**DOCUMENT EXCERPT**:

The section on Kalman Filtering is so simple that the derivation of the following sections does not make sense. just for me ~~
@NitinDhiman
9 жыл бұрын
Hi, I am not clear what each element of Information Matrix convey. How is it related to the entropy? Is it correct to make a statement that higher the value of the element (i,j) of Information matrix, more certain I am about the link between node i and node j? Does it also mean that it provide more information?
@Effesianable
9 жыл бұрын
Nitin Dhiman The entropy is E[-log(p(X)], thus a scalar. I guess the word information is used in multiple contexts and should not be regarded as a strict mathematical definition. For the multivariate normal distribution the entropy depends linearly on the log(Covariance). The inverse covariance matrix is also called precision matrix, so yes in some (indirect) way it describes how strong the r.v. are correlated. For a diagonal covariance matrix the situation is quite clear. Computing the Fisher information for normal distribution might give you further insight on the choice of the name 'information matrix' ;-)

**STATED TASK**: Please copy the Kalman filtering thread starting with "The section on" and going on through "provide more information?", renaming "node" to "vertex" wherever it occurs. Rely only on the Kalman filtering thread.

**SOURCE DATA**:
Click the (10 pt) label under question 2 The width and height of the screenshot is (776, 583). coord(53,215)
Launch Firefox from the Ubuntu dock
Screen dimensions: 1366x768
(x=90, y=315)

**ANSWER TO THIS PROBLEM**:
The section on Kalman Filtering is so simple that the derivation of the following sections does not make sense. just for me ~~
@NitinDhiman
9 жыл бұрын
Hi, I am not clear what each element of Information Matrix convey. How is it related to the entropy? Is it correct to make a statement that higher the value of the element (i,j) of Information matrix, more certain I am about the link between vertex i and vertex j? Does it also mean that it provide more information?